We can build flow tables that looks like:
nft add rule x y flow table whatever-name { meta skuid "apache" counter }
Then, we can list its content using @whatever-name as handle. The
table is dynamically populated. This accounts for all incoming traffic
for apache. We can actually use any concatenation of packet selectors
there.
This flow table thing uses the generic set infrastructure, and more
specifically, the rhashtable implementation, so looking up for the
entry scales up.
> > * We can skip the socket egress hook (that you don't know where to place
> > yet) since you can use the existing local output hook in netfilter that
> > is available for IPv4 and IPv6.
>
> If asymmetry is not a no-go anymore, that sounds fine to me.

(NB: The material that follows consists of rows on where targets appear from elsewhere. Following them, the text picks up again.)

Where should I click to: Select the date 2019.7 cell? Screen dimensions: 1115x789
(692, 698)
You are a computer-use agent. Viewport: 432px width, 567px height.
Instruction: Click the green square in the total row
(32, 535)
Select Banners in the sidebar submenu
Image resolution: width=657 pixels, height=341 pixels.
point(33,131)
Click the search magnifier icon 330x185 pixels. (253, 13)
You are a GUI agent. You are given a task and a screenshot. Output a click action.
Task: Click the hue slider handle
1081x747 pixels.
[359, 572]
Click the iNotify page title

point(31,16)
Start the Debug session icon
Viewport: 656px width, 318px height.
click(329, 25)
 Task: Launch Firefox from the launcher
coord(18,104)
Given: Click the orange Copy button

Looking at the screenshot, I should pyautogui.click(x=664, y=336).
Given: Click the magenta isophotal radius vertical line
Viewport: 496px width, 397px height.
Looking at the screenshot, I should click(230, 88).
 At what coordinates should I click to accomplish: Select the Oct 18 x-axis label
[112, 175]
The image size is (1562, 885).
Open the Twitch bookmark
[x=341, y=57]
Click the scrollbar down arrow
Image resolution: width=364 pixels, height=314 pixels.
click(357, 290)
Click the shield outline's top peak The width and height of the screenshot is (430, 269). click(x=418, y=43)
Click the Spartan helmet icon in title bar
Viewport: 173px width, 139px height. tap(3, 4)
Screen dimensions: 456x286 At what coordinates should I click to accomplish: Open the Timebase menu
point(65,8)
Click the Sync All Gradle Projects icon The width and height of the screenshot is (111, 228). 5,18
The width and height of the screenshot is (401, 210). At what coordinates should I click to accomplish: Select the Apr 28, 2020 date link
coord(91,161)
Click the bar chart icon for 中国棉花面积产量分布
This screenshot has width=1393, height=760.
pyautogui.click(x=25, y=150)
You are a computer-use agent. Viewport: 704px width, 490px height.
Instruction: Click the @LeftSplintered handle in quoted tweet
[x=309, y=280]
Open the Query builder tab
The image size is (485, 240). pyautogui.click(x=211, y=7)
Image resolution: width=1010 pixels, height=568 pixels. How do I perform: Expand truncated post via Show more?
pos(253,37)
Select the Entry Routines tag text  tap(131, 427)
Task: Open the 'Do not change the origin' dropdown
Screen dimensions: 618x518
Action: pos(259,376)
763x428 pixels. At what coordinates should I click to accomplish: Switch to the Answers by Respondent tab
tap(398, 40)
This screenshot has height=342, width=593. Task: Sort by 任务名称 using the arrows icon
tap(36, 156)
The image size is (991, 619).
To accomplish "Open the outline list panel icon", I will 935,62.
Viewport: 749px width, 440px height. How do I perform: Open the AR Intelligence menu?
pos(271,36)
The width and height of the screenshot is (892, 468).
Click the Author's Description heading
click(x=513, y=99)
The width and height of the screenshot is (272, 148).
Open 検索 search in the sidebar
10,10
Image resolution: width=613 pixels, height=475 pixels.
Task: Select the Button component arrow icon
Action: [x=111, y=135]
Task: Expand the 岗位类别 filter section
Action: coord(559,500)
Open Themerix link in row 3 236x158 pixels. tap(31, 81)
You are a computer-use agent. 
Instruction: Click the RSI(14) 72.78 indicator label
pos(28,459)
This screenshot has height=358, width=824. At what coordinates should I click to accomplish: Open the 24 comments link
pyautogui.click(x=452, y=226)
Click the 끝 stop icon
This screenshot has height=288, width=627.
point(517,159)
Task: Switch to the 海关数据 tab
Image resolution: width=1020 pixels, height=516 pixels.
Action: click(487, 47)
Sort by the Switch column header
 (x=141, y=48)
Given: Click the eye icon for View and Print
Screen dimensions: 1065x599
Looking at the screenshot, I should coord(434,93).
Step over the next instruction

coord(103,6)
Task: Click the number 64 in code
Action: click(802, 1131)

Unless strictly necessary, I would not add a new hook if we can make
it with the ip/ip6 local out hook.
> > * This new hook would fit into the existing netfilter set of hooks,
> > the sysadmin is already familiarized with the administrative
> > infrastructure to define filtering policies in our stack, so adding this
> > new hook to what we have looks natural to me.
>
> At least for inspecting the rules, this is certainly a benefit. On the
> other hand, it's always been a pain to handle competing entities in the
> system that both alter netfilter configurations, as ownership of rules
> is suddenly not clear anymore.
>
> Another concern I have with cgroup matching in netfilter (at least as
> enforced by cgroup v2) is that every such rule has to carry a
> char[PATH_MAX] struct member, and the matching is done via that path
> string. I guess we need to come up with some solution in that area
> that's less expensive here, but that could be solved separately.
Good.
> So - I don't know. The whole 'eBPF in cgroups' idea was born because
> through the discussions over the past months we had on all this, it
> became clear to me that netfilter is not the right place for filtering
> on local tasks. I agree the solution I am proposing in my patch set has
> its downsides, mostly when it comes to transparency to users, but I
> considered that acceptable. After all, we have eBPF users all over the
> place in the kernel already, and seccomp, for instance, isn't any better
> in that regard.
But seccomp, like socket filters, are requested by the process itself,
so we are not attaching a global policy, instead this a per-process
policy. Since the process has attached this filter itself via
setsockopt() he is aware of what has done. As I said, this is
different when applied globally.
> That said, if there is a better solution for the problem, I can as well
> ditch my patches. It's ultimately your call anyway I guess :) Do you
> have any plans on working on this new netfilter hook or do you want me
> to have look?
I would look into this, yes. Thanks.